#### Dataset excerpts:
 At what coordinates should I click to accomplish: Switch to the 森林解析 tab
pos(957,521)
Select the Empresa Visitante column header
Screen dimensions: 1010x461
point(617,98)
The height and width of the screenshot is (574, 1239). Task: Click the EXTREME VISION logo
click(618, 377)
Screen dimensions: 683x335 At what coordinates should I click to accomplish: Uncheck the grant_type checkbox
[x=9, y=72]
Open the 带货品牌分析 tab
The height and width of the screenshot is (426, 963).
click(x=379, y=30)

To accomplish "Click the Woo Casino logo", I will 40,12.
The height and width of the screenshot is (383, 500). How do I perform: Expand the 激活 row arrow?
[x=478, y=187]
---
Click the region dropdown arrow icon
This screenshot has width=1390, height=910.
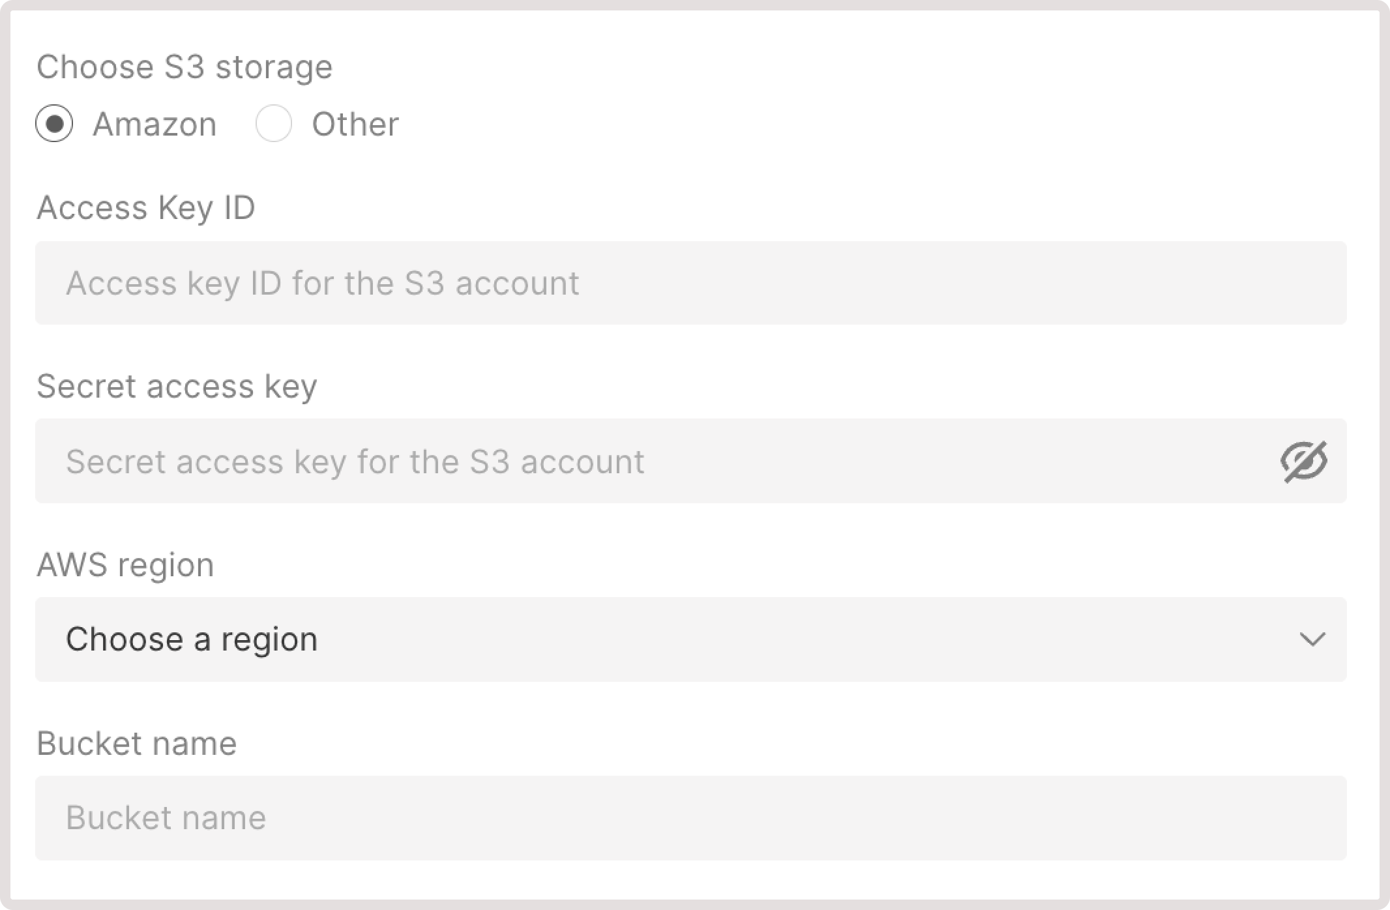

#### Goal of the exercise:
Update the records that begin at the line containing "The height and width of the screenshot is (574, 1239)." and end after the line containing "[x=478, y=187]". Replace "checkbox" with "check box" and leave everything else unchanged.

#### Task solution:
The height and width of the screenshot is (574, 1239). Task: Click the EXTREME VISION logo
click(618, 377)
Screen dimensions: 683x335 At what coordinates should I click to accomplish: Uncheck the grant_type check box
[x=9, y=72]
Open the 带货品牌分析 tab
The height and width of the screenshot is (426, 963).
click(x=379, y=30)

To accomplish "Click the Woo Casino logo", I will 40,12.
The height and width of the screenshot is (383, 500). How do I perform: Expand the 激活 row arrow?
[x=478, y=187]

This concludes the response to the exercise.